A two component case may give a designer a wide range of options for creating aesthetically pleasing designs. In some situations, the two component design may provide differing haptic sensations, where a rigid plastic component may be smooth or slippery and a soft component may have a rubbery or high grip feel. In some designs, the contrasting materials may serve an aesthetic or design function.
A two component case may have a removable flexible component and a rigid plastic component. The flexible component may be secured to the rigid component by an interlocking feature where a tab or blade from the flexible component fits into a corresponding recess in the rigid component. The feature may extend along an edge of the flexible component and may be installed by engaging one portion of the feature and sliding a finger along the feature to press the components together. In some embodiments, the flexible component may be sized to have a slight interference fit or a slight slip fit within the corresponding feature of the rigid component. Some embodiments may also have a protruding feature over which the flexible component may engage.
This Summary is provided to introduce a selection of concepts in a simplified form that are further described below in the Detailed Description. This Summary is not intended to identify key features or essential features of the claimed subject matter, nor is it intended to be used to limit the scope of the claimed subject matter.
In the drawings,
A protective cover for an electronic or other device may have a rigid internal case covered by a flexible, stretchable cover. At the junction between the rigid case and the flexible cover, an interlocking groove may be used to hold the edge of the flexible cover by the rigid case.
The flexible cover may be a removable cover that provides aesthetic or protective features. In many embodiments, the flexible cover may be molded to conform to six sides of the rigid internal case and may be stretched to wrap around the rigid internal case during installation.
At an edge of the flexible cover, an interlocking groove construction may be used to secure the flexible cover into the rigid case.
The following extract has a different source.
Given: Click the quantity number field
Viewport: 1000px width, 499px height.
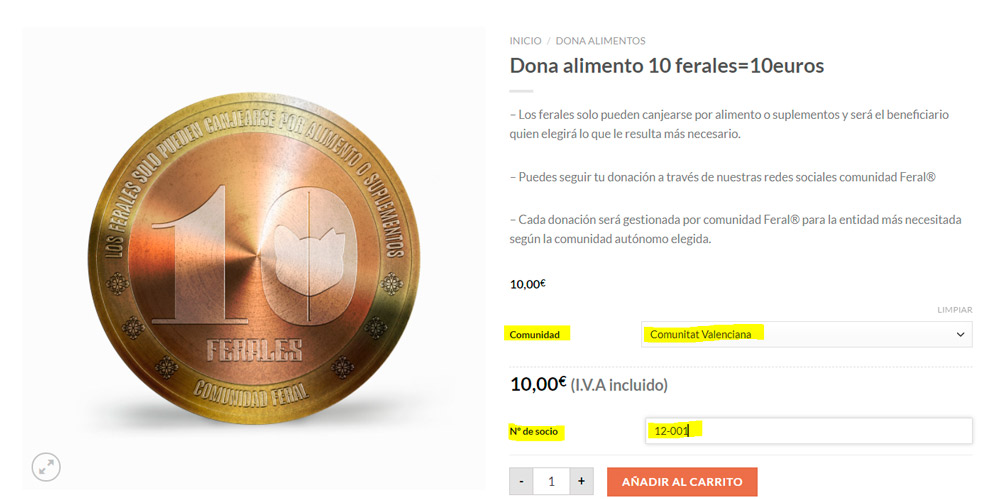Looking at the screenshot, I should pyautogui.click(x=551, y=481).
The groove may be oriented to resist any pulling or rolling motion that may dislodge the edge of the flexible cover, and may be sized to provide some interference or frictional engagement between the flexible cover and the rigid case.
Throughout this specification, like reference numbers signify the same elements throughout the description of the figures.
When elements are referred to as being “connected” or “coupled,” the elements can be directly connected or coupled together or one or more intervening elements may also be present. In contrast, when elements are referred to as being “directly connected” or “directly coupled,” there are no intervening elements present.
Embodiment 100 is an example of a device 102 with a protective cover. The device 102 may be a cellular telephone, personal digital assistant, camera, portable instrument, barcode scanner, or any other device.
In many embodiments, the protective cover may be a supplemental cover for a commercial product. The supplemental cover may be an aftermarket cover that a user may install after purchasing an electronic device or other item that may be covered. In many embodiments, such aftermarket covers may be installed and removed by a user.
Many embodiments may operate as protective covers that may insulate a device from physical damage, including mechanical abrasion such as scratches, as well as damage from dropping or other physical trauma. Some embodiments may provide protection from water, including some embodiments that may be waterproof to some depth of water.
Some embodiments may operate as aesthetic or decorative enhancements to allow a user to personalize their device. In such embodiments, the various components of a protective case may be designed with aesthetic or decorative elements, or may be manufactured with different colors, designs, or textures.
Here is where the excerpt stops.